KRİZ GÖÇMENLERİ DE VURDU
Yunanistan'da yaşayan yasadışı ve yasal göçmenlerin ekonomik krizden ötürü ciddi sorunlarla karşılaştıkları ve yasal göçmenlerden de ülkelerine dönenlerin bulunduğu anlatıldı.
Arnavutların krizden önce en çok çalıştıkları inşaat sektöründe yaşanan kriz nedeniyle, ülkede çalışmaya devam edenlerin tarım alanına kaydıkları belirtildi. Pakistanlıların ise aşina oldukları tarım sektöründe çalıştıkları ancak krizle birlikte zorlukla karşılaştıkları, kriz öncesi 25-30 Euro olan tarım sektöründeki yevmiyenin günlük 6-15 Euro'ya kadar düştüğü anlaşıldı.
Afganistan, Somali, Cezayir, Fas ülkelerinden gelenlerin daha çok Batı Avrupa'ya geçmek istedikleri tespit edildi. Ülkede kaldıkları süre zarfında geçici işlerde çalıştıkları, arkadaşlarından, yabancı göçmen dükkanlarından aldıkları borçlar ya da yurt dışındaki yakınlarının gönderdikleri paralarla geçindikleri ifade edildi.
Ailelerin küçük odalarda yaşadıkları, günde bir defa kilise ve belediyenin dağıttığı yemeklerle idare ettikleri anlaşıldı. 2 buçuk ve 1 yaşında iki çocuğu olan Somalili bir annenin 2 buçuk yıldır pirinç ve fasulye ile geçindiği anlaşıldı.
İSLAM SUÇU ÖNLÜYOR
Göçmenlerin Atina'da suç çetelerinin saldırılarına maruz kaldıkları, düzenli olarak aşırı sağcıların şiddet ve tacizleriyle mağdur oldukları vurgulandı. Küçük bir bölümünün ise uyuşturucu ticaretiyle uğraştıkları kaydedildi.

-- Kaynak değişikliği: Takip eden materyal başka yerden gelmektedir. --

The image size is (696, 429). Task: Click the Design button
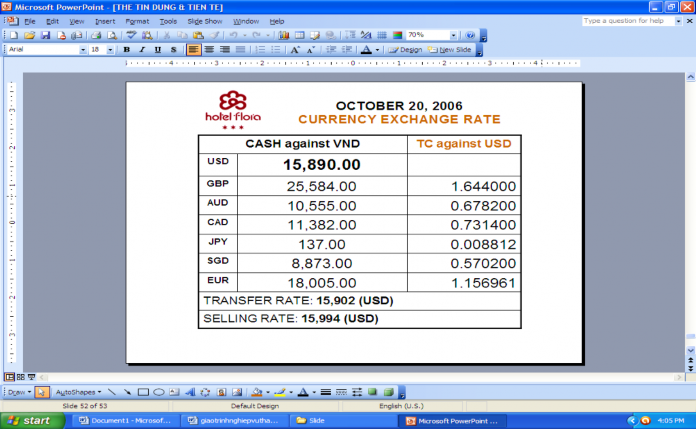click(x=405, y=49)
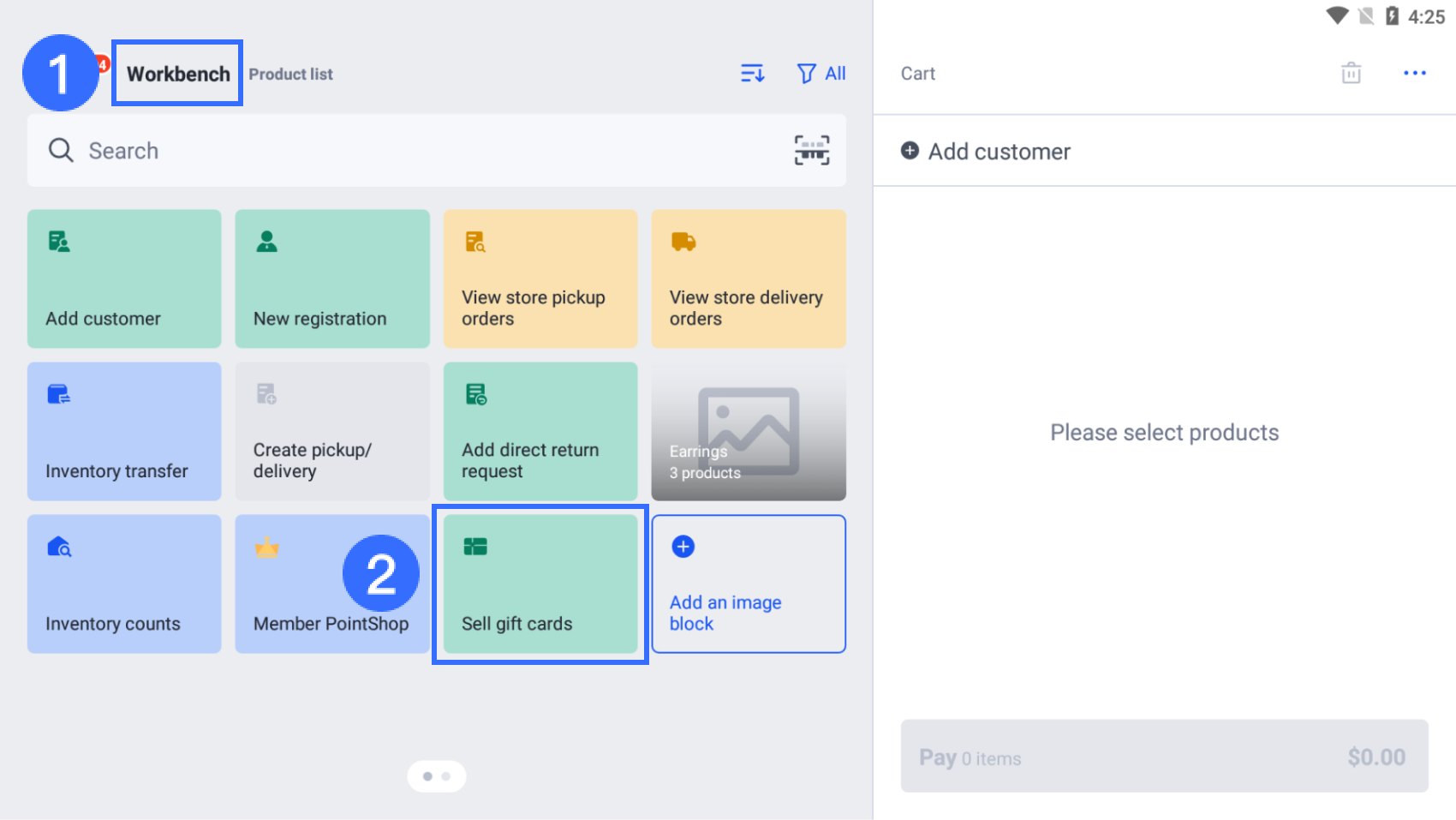This screenshot has height=820, width=1456.
Task: Open View store delivery orders tile
Action: click(x=749, y=278)
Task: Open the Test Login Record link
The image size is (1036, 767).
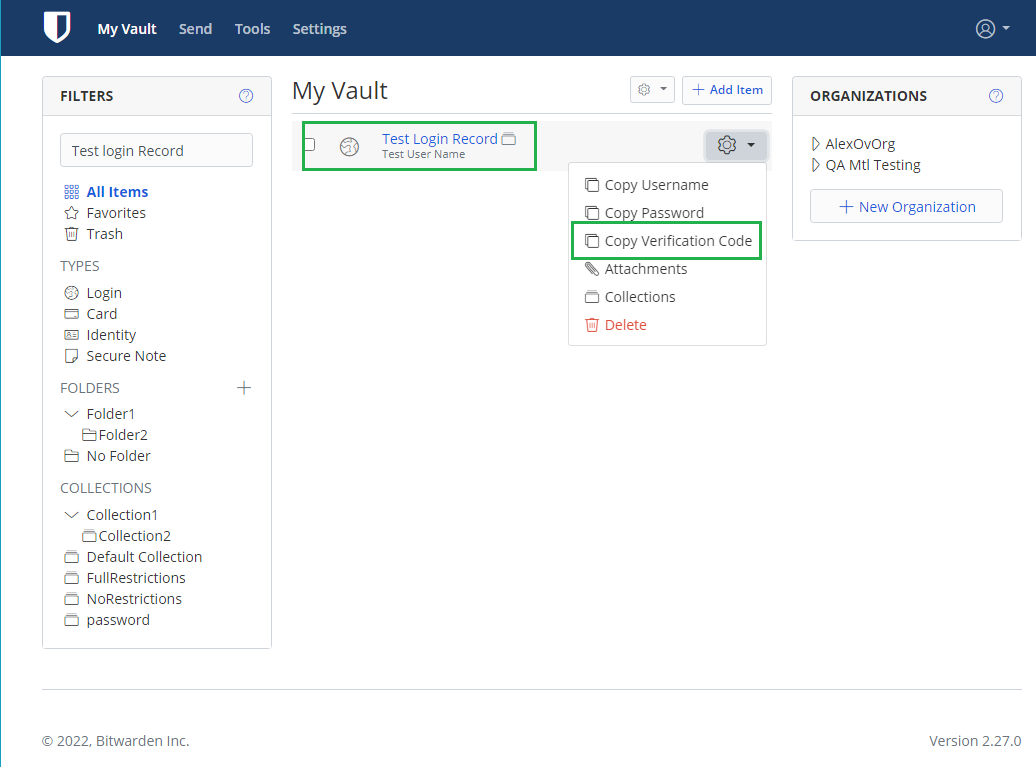Action: click(x=440, y=138)
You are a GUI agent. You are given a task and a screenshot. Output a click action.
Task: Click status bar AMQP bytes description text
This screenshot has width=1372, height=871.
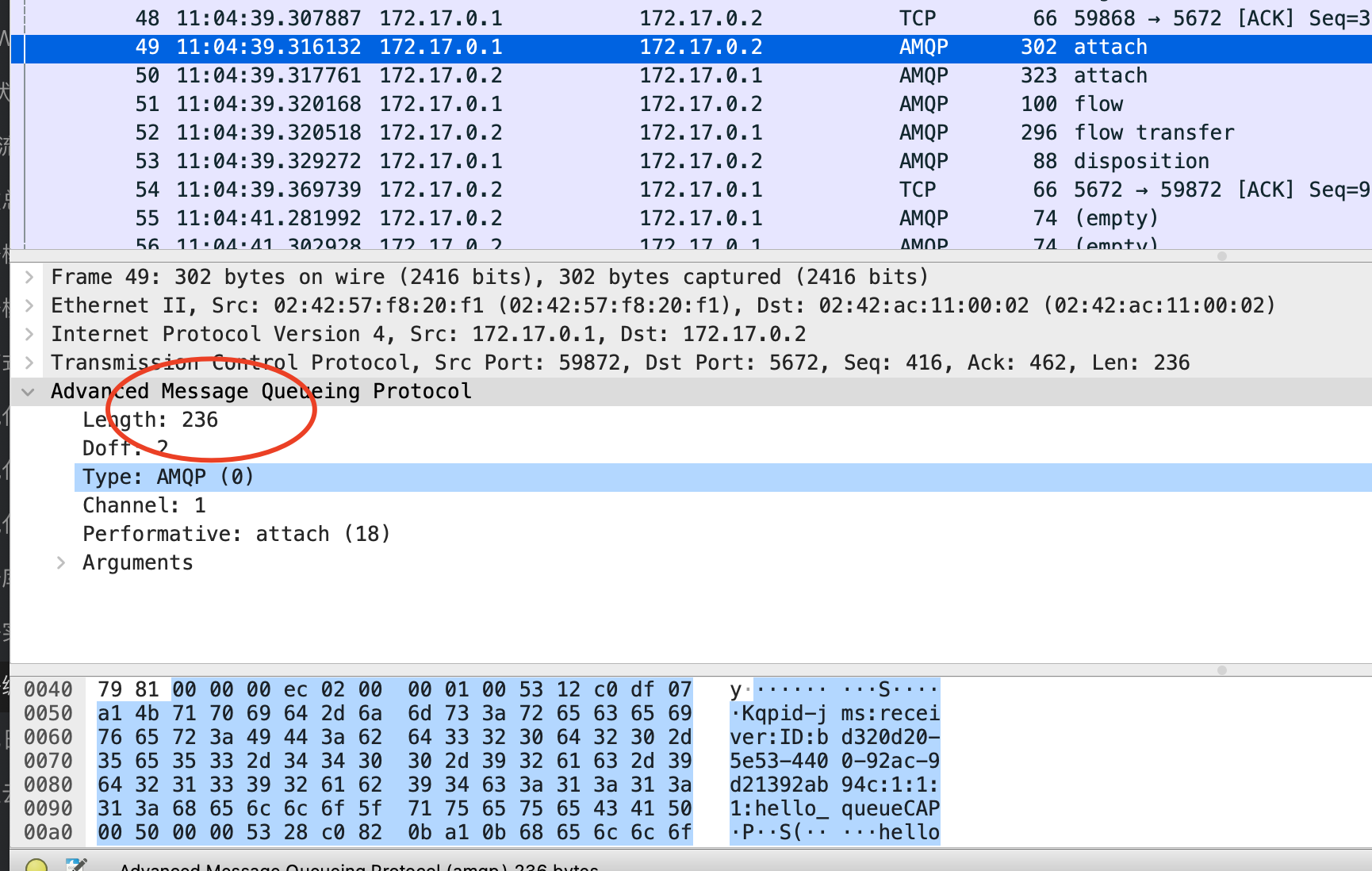(x=358, y=866)
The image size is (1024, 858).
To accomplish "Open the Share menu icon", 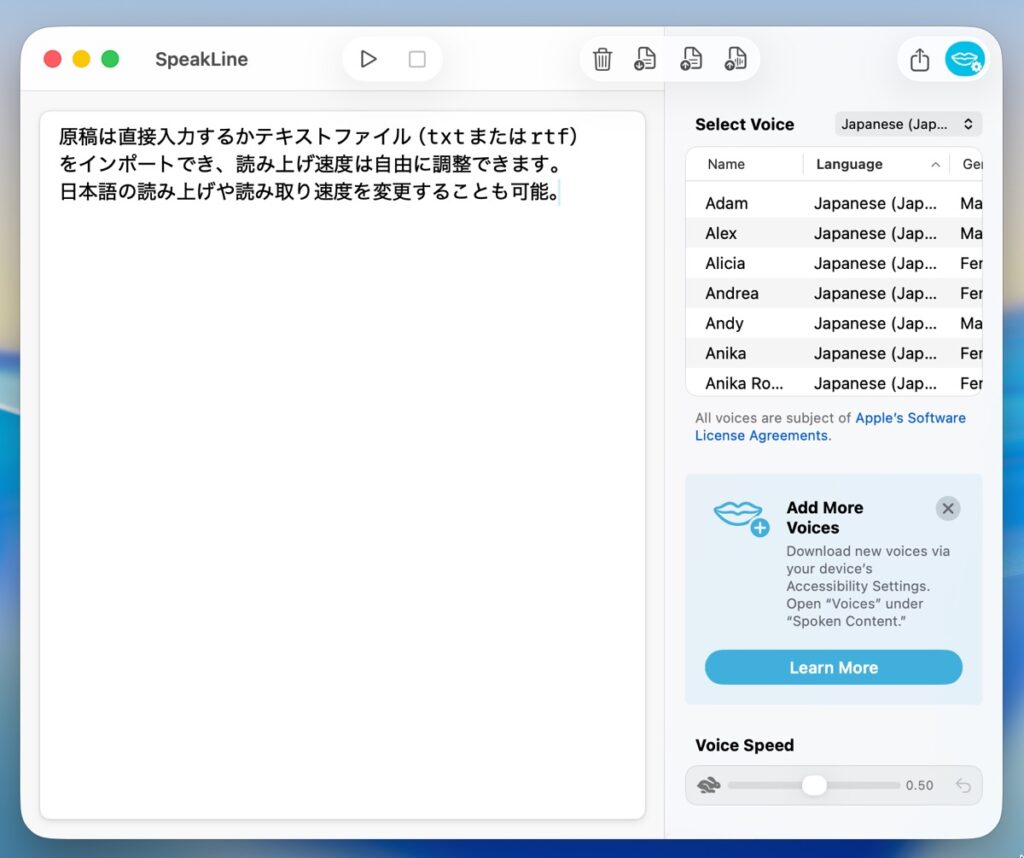I will (x=919, y=60).
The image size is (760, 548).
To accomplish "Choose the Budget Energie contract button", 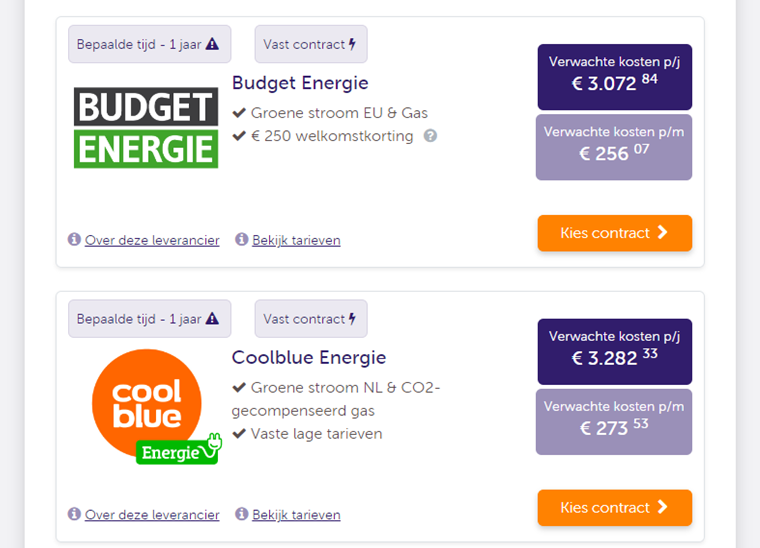I will (615, 233).
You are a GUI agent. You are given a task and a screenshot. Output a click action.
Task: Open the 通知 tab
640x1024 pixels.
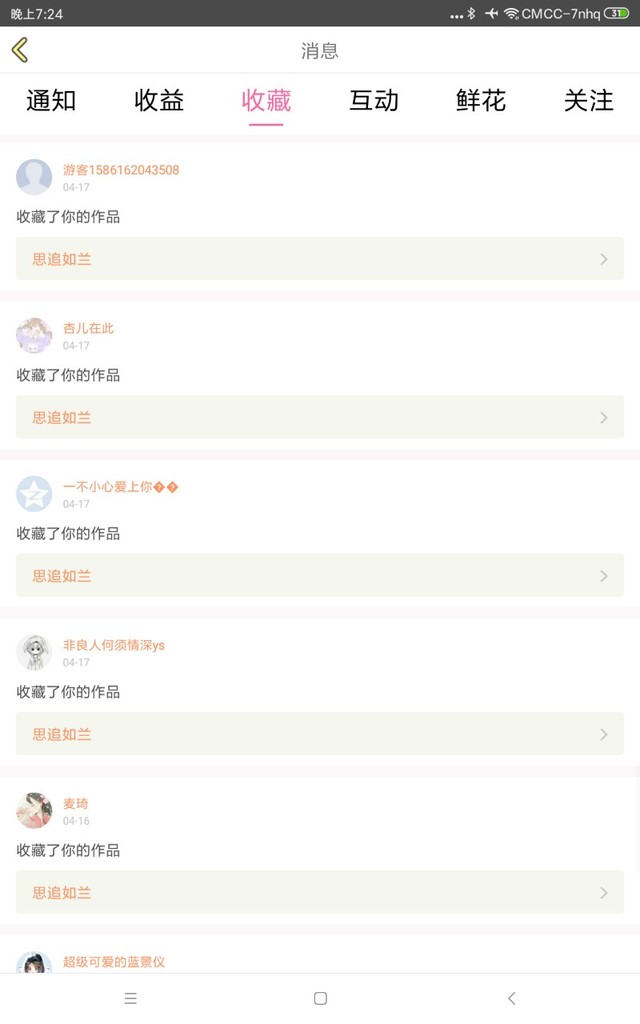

Araştırmacılar Dr. Anna Triantafilidou ve Dr. Thanos Marukis, "Müslüman göçmenlerin genel suçlara karışmalarını şimdilik İslam'ın koruduğu" notu düşüldü. Özellikle dindar insanların titiz dini anlayışlarının, toplumsal dayanışma, uyum ve onurlarını koruma konularında göçmenlerin suça karışmalarının önüne geçtiğine dikkat çekildi. Bu insanların dini ve ifade özgürlüklerinin kısıtlanıp yasaklanmaması aksine kolaylaştırılması vurgulandı.